Watch out for changing tense. I noticed in several chapters you would start out in the first person then switch to she and her. Even when yours still in the main female characters POV.
I'm going to leave you with the same advice a few people gave me on my own book, look into getting an editor!
Keep it up, and I hope this helps!
Callie
This book is wonderfully played out. I love the back and forth displayed causing hesitation on both their parts, yet both feeling the sparks and chemistry every time they share a look or touch!!! The sex scenes are hot even though he doesn't stick around after leaving her feeling so unsure of everything!!!
I did notice quite a few spelling errors and a few extra words here and there but nothing that can't be fixed with good editing.
Personally, I love the story very well written. Best of luck in all you do.
XOXO,
Nikki Kyss
I read seven chapters and skimmed over a few more.
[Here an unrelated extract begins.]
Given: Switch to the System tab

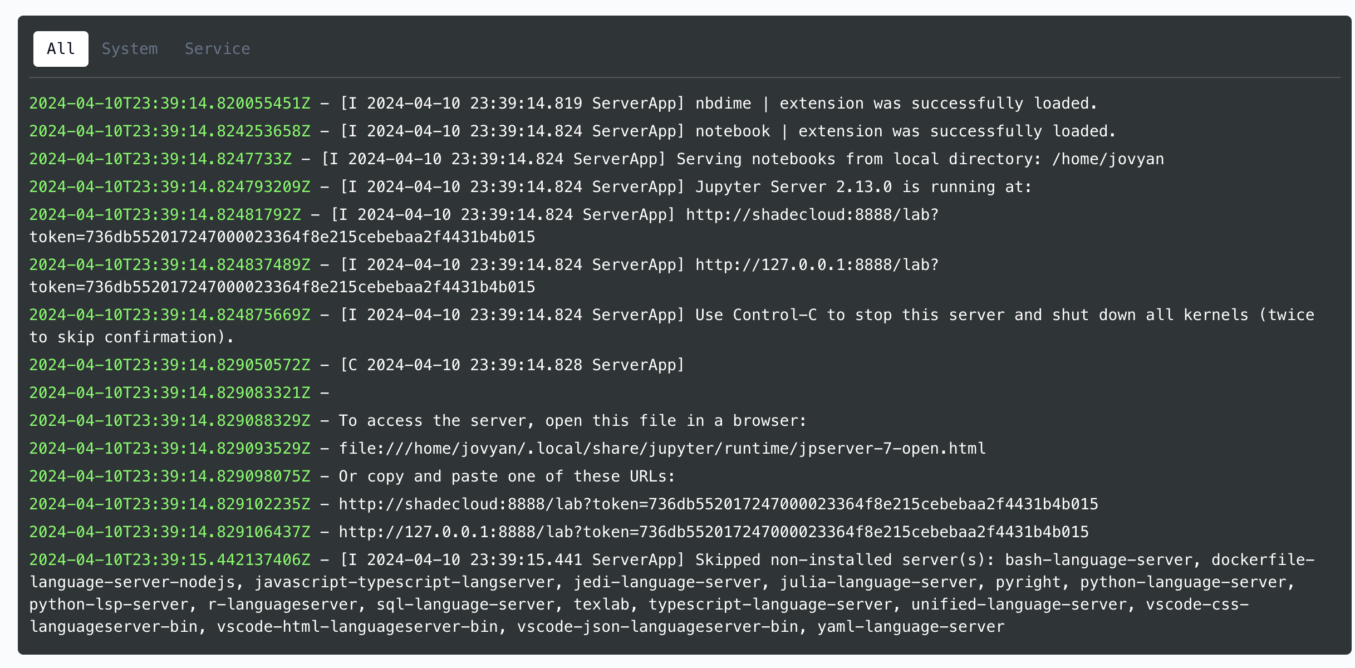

The blurb gave a good idea of what the book is about, and it was what I expected. I loved your female lead. I haven't read anything about a plus-size girl before. He, of course, Mr. tall, dark, and handsome – what's not to like? You wrote them well, they're relatable characters. Overall, it's an enjoyable story.
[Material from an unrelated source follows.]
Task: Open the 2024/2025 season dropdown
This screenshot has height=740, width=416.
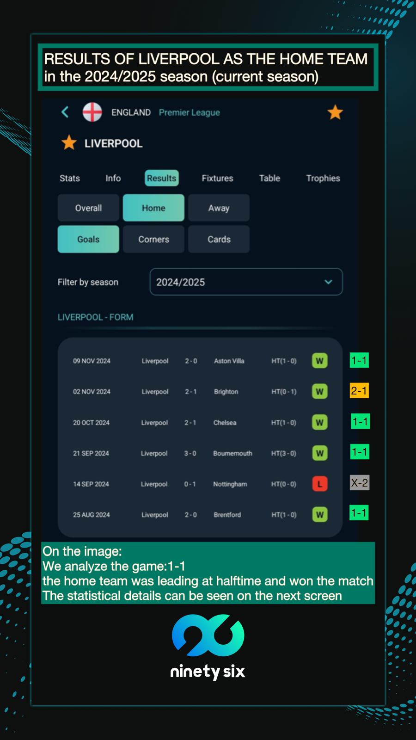Action: click(246, 282)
It was a little hard to read, though. There were grammar issues, like switching between tenses, a lot of repetitive words, and missing commas that took away from the flow. There were a lot of run-on-sentences that could be cut shorter. And some paragraphs were too long for my liking as well. I think there were too many POV changes throughout a chapter. And at some point, you even wrote about his feelings in her POV, something that's impossible for her to know.
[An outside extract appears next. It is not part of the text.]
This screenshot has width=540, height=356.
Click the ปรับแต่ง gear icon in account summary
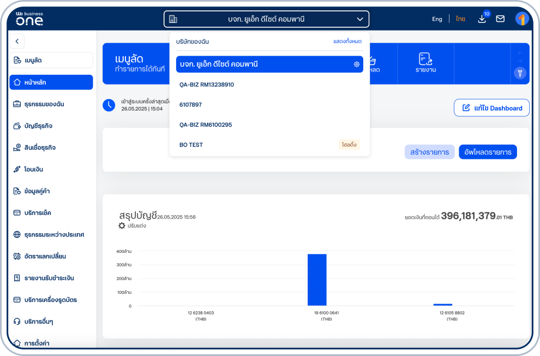pos(122,226)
I wasn't sure about all the details of the plot. Why exactly does Fleck need a bodyguard? What contract is that, and why would she be in danger?
I'm not sure if that was intended, but when we met Reese, I was at once suspicious of him. Like I knew this guy was gonna be trouble. Which added to the feeling of predictability of the plot.
While I loved the chemistry between Fleck and Gray, and their little moments, it seemed to drag on for a little too long. As they were both instantly attracted to each other, it got a little too frustrating at some point, but again, maybe that was intentional? I get that Gray was reluctant as this was his job, and she was questioning herself, something that made them more likable. I could definitely relate to her. The story needs some editing, but good job overall.
~Lilly
Let's start with an overall appreciation: This is a really good book, good flow, good descriptions of emotions, and really nice intimate scenes. Your two MCs played a big role in my appreciation. I loved the fact your female lead is plus-size and that she must struggle with her insecurities. It's sad but relatable. You could have made Gray a bit less aggressive but I guess it goes with the bodyguard job.
It felt good to be in the male MC's shoes for once, and I liked the 'forbidden' aspect of their relationship. It added nice, enjoyable tension. One thing: I would have gone with 3rd POV in your case because you switch a lot between POVs inside the same chapter. I don't mind it at all, but others would. Having said that, I understand how big of a hassle it would be to change the whole thing.
There were a bit too many typos to my taste, and it made sometimes reading difficult, as well as too long paragraphs, but after you fix that, it will be really good!